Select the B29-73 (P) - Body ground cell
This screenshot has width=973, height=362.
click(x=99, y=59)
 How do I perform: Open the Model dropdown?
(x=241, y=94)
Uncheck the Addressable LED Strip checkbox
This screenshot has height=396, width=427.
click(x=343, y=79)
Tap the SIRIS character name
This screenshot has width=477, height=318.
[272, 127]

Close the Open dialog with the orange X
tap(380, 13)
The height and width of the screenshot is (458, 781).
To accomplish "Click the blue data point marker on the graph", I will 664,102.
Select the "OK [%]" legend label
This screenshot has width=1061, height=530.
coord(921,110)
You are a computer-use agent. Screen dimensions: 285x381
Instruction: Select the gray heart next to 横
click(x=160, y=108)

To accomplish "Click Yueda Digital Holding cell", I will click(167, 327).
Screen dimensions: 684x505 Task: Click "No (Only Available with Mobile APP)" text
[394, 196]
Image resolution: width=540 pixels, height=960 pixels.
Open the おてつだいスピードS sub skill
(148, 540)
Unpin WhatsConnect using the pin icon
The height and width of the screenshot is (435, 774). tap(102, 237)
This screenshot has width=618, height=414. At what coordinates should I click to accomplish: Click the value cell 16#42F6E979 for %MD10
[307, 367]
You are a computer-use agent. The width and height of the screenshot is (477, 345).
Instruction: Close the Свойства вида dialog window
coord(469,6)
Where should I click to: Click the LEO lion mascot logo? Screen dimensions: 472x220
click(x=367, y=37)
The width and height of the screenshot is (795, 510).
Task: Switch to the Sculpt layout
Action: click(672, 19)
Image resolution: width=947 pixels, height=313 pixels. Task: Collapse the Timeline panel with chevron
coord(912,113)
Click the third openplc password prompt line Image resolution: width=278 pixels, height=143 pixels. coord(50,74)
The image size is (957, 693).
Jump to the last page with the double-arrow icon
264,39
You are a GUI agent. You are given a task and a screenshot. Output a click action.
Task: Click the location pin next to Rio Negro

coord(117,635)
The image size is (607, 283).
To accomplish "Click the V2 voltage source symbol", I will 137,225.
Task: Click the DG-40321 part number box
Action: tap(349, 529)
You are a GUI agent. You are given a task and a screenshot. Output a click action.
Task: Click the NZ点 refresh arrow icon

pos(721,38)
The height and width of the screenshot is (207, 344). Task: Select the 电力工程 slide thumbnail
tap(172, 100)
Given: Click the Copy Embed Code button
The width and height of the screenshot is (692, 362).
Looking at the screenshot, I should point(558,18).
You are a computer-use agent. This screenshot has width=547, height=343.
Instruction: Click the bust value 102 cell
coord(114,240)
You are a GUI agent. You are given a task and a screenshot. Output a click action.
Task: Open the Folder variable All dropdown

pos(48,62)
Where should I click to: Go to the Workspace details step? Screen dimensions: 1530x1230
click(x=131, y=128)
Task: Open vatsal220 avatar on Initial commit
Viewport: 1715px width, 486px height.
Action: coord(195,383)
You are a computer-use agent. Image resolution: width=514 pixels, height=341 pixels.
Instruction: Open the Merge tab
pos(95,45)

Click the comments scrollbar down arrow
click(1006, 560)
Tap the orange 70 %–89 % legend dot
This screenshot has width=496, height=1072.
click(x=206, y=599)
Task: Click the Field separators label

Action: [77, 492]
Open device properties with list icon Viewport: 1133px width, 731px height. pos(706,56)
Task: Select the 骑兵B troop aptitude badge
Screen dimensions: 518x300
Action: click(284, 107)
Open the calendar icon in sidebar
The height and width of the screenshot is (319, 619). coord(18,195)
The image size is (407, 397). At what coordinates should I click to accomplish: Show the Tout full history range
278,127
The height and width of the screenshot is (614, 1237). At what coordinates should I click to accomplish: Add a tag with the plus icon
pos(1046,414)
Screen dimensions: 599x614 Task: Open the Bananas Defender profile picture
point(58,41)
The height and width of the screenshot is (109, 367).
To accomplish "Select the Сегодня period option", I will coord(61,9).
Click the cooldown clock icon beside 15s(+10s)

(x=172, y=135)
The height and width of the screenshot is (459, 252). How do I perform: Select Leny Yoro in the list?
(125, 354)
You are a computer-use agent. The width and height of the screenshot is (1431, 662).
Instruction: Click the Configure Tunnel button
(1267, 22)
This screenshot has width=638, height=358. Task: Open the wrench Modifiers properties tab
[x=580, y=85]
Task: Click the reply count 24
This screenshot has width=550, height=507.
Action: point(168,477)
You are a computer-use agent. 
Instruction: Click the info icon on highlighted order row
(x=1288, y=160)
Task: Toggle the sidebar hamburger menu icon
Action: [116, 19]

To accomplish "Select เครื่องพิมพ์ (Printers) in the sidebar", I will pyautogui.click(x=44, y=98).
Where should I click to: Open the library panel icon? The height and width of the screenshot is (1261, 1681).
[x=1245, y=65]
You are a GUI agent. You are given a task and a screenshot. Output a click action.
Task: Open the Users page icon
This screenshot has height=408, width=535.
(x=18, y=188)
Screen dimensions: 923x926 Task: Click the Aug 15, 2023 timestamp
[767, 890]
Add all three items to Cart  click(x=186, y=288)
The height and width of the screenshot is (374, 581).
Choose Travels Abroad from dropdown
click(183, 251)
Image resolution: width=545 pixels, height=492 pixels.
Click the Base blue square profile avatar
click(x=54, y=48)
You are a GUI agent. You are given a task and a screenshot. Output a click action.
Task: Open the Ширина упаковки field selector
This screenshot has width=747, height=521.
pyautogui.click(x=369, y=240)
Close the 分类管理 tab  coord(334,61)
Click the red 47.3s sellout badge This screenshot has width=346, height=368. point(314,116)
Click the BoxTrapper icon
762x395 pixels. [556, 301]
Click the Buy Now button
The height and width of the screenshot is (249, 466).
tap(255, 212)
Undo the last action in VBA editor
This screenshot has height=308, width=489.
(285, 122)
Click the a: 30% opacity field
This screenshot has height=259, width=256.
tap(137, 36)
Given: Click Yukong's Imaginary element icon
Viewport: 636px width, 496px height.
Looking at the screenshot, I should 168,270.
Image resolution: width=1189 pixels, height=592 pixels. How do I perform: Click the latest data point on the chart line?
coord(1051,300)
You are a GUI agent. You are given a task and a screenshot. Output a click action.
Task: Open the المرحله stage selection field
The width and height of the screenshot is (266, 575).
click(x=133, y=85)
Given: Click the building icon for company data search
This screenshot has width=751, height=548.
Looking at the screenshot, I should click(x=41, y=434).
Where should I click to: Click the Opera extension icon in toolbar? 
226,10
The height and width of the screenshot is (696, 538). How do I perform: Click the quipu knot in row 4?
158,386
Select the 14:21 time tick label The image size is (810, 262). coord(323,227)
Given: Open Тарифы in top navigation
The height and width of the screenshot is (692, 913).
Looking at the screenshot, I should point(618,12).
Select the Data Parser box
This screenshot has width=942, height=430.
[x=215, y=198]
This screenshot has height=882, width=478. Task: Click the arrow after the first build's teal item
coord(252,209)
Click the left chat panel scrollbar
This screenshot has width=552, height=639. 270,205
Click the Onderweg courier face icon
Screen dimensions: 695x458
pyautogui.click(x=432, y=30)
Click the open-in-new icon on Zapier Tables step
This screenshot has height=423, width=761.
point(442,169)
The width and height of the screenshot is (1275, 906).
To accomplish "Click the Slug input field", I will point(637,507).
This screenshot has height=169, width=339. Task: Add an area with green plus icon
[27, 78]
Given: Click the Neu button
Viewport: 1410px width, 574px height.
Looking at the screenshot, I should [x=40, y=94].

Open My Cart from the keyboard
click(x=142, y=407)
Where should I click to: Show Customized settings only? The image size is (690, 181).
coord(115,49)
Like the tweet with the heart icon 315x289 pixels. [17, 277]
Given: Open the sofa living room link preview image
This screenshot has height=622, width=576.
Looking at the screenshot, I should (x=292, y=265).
= = = =
__Work to be completed__: Could you retype every record above exactly as it appears?

__Solution to this task__:
Select the B29-73 (P) - Body ground cell
This screenshot has width=973, height=362.
click(x=99, y=59)
 How do I perform: Open the Model dropdown?
(x=241, y=94)
Uncheck the Addressable LED Strip checkbox
This screenshot has height=396, width=427.
click(x=343, y=79)
Tap the SIRIS character name
This screenshot has width=477, height=318.
[272, 127]

Close the Open dialog with the orange X
tap(380, 13)
The height and width of the screenshot is (458, 781).
To accomplish "Click the blue data point marker on the graph", I will 664,102.
Select the "OK [%]" legend label
This screenshot has width=1061, height=530.
coord(921,110)
You are a computer-use agent. Screen dimensions: 285x381
Instruction: Select the gray heart next to 横
click(x=160, y=108)

To accomplish "Click Yueda Digital Holding cell", I will click(167, 327).
Screen dimensions: 684x505 Task: Click "No (Only Available with Mobile APP)" text
[394, 196]
Image resolution: width=540 pixels, height=960 pixels.
Open the おてつだいスピードS sub skill
(148, 540)
Unpin WhatsConnect using the pin icon
The height and width of the screenshot is (435, 774). tap(102, 237)
This screenshot has width=618, height=414. At what coordinates should I click to accomplish: Click the value cell 16#42F6E979 for %MD10
[307, 367]
You are a computer-use agent. The width and height of the screenshot is (477, 345).
Instruction: Close the Свойства вида dialog window
coord(469,6)
Where should I click to: Click the LEO lion mascot logo? Screen dimensions: 472x220
click(x=367, y=37)
The width and height of the screenshot is (795, 510).
Task: Switch to the Sculpt layout
Action: click(672, 19)
Image resolution: width=947 pixels, height=313 pixels. Task: Collapse the Timeline panel with chevron
coord(912,113)
Click the third openplc password prompt line Image resolution: width=278 pixels, height=143 pixels. coord(50,74)
The image size is (957, 693).
Jump to the last page with the double-arrow icon
264,39
You are a GUI agent. You are given a task and a screenshot. Output a click action.
Task: Click the location pin next to Rio Negro

coord(117,635)
The image size is (607, 283).
To accomplish "Click the V2 voltage source symbol", I will 137,225.
Task: Click the DG-40321 part number box
Action: tap(349, 529)
You are a GUI agent. You are given a task and a screenshot. Output a click action.
Task: Click the NZ点 refresh arrow icon

pos(721,38)
The height and width of the screenshot is (207, 344). Task: Select the 电力工程 slide thumbnail
tap(172, 100)
Given: Click the Copy Embed Code button
The width and height of the screenshot is (692, 362).
Looking at the screenshot, I should point(558,18).
You are a computer-use agent. This screenshot has width=547, height=343.
Instruction: Click the bust value 102 cell
coord(114,240)
You are a GUI agent. You are given a task and a screenshot. Output a click action.
Task: Open the Folder variable All dropdown

pos(48,62)
Where should I click to: Go to the Workspace details step? Screen dimensions: 1530x1230
click(x=131, y=128)
Task: Open vatsal220 avatar on Initial commit
Viewport: 1715px width, 486px height.
Action: coord(195,383)
You are a computer-use agent. Image resolution: width=514 pixels, height=341 pixels.
Instruction: Open the Merge tab
pos(95,45)

Click the comments scrollbar down arrow
click(1006, 560)
Tap the orange 70 %–89 % legend dot
This screenshot has width=496, height=1072.
click(x=206, y=599)
Task: Click the Field separators label

Action: [77, 492]
Open device properties with list icon Viewport: 1133px width, 731px height. pos(706,56)
Task: Select the 骑兵B troop aptitude badge
Screen dimensions: 518x300
Action: click(284, 107)
Open the calendar icon in sidebar
The height and width of the screenshot is (319, 619). coord(18,195)
The image size is (407, 397). At what coordinates should I click to accomplish: Show the Tout full history range
278,127
The height and width of the screenshot is (614, 1237). At what coordinates should I click to accomplish: Add a tag with the plus icon
pos(1046,414)
Screen dimensions: 599x614 Task: Open the Bananas Defender profile picture
point(58,41)
The height and width of the screenshot is (109, 367).
To accomplish "Select the Сегодня period option", I will coord(61,9).
Click the cooldown clock icon beside 15s(+10s)

(x=172, y=135)
The height and width of the screenshot is (459, 252). How do I perform: Select Leny Yoro in the list?
(125, 354)
You are a computer-use agent. The width and height of the screenshot is (1431, 662).
Instruction: Click the Configure Tunnel button
(1267, 22)
This screenshot has width=638, height=358. Task: Open the wrench Modifiers properties tab
[x=580, y=85]
Task: Click the reply count 24
This screenshot has width=550, height=507.
Action: point(168,477)
You are a computer-use agent. 
Instruction: Click the info icon on highlighted order row
(x=1288, y=160)
Task: Toggle the sidebar hamburger menu icon
Action: [116, 19]

To accomplish "Select เครื่องพิมพ์ (Printers) in the sidebar", I will pyautogui.click(x=44, y=98).
Where should I click to: Open the library panel icon? The height and width of the screenshot is (1261, 1681).
[x=1245, y=65]
You are a GUI agent. You are given a task and a screenshot. Output a click action.
Task: Open the Users page icon
This screenshot has height=408, width=535.
(x=18, y=188)
Screen dimensions: 923x926 Task: Click the Aug 15, 2023 timestamp
[767, 890]
Add all three items to Cart  click(x=186, y=288)
The height and width of the screenshot is (374, 581).
Choose Travels Abroad from dropdown
click(183, 251)
Image resolution: width=545 pixels, height=492 pixels.
Click the Base blue square profile avatar
click(x=54, y=48)
You are a GUI agent. You are given a task and a screenshot. Output a click action.
Task: Open the Ширина упаковки field selector
This screenshot has width=747, height=521.
pyautogui.click(x=369, y=240)
Close the 分类管理 tab  coord(334,61)
Click the red 47.3s sellout badge This screenshot has width=346, height=368. point(314,116)
Click the BoxTrapper icon
762x395 pixels. [556, 301]
Click the Buy Now button
The height and width of the screenshot is (249, 466).
tap(255, 212)
Undo the last action in VBA editor
This screenshot has height=308, width=489.
(285, 122)
Click the a: 30% opacity field
This screenshot has height=259, width=256.
tap(137, 36)
Given: Click Yukong's Imaginary element icon
Viewport: 636px width, 496px height.
Looking at the screenshot, I should 168,270.
Image resolution: width=1189 pixels, height=592 pixels. How do I perform: Click the latest data point on the chart line?
coord(1051,300)
You are a GUI agent. You are given a task and a screenshot. Output a click action.
Task: Open the المرحله stage selection field
The width and height of the screenshot is (266, 575).
click(x=133, y=85)
Given: Click the building icon for company data search
This screenshot has width=751, height=548.
Looking at the screenshot, I should click(x=41, y=434).
Where should I click to: Click the Opera extension icon in toolbar? 
226,10
The height and width of the screenshot is (696, 538). How do I perform: Click the quipu knot in row 4?
158,386
Select the 14:21 time tick label The image size is (810, 262). coord(323,227)
Given: Open Тарифы in top navigation
The height and width of the screenshot is (692, 913).
Looking at the screenshot, I should point(618,12).
Select the Data Parser box
This screenshot has width=942, height=430.
[x=215, y=198]
This screenshot has height=882, width=478. Task: Click the arrow after the first build's teal item
coord(252,209)
Click the left chat panel scrollbar
This screenshot has width=552, height=639. 270,205
Click the Onderweg courier face icon
Screen dimensions: 695x458
pyautogui.click(x=432, y=30)
Click the open-in-new icon on Zapier Tables step
This screenshot has height=423, width=761.
point(442,169)
The width and height of the screenshot is (1275, 906).
To accomplish "Click the Slug input field", I will point(637,507).
This screenshot has height=169, width=339. Task: Add an area with green plus icon
[27, 78]
Given: Click the Neu button
Viewport: 1410px width, 574px height.
Looking at the screenshot, I should [x=40, y=94].

Open My Cart from the keyboard
click(x=142, y=407)
Where should I click to: Show Customized settings only? The image size is (690, 181).
coord(115,49)
Like the tweet with the heart icon 315x289 pixels. [17, 277]
Given: Open the sofa living room link preview image
This screenshot has height=622, width=576.
Looking at the screenshot, I should (x=292, y=265).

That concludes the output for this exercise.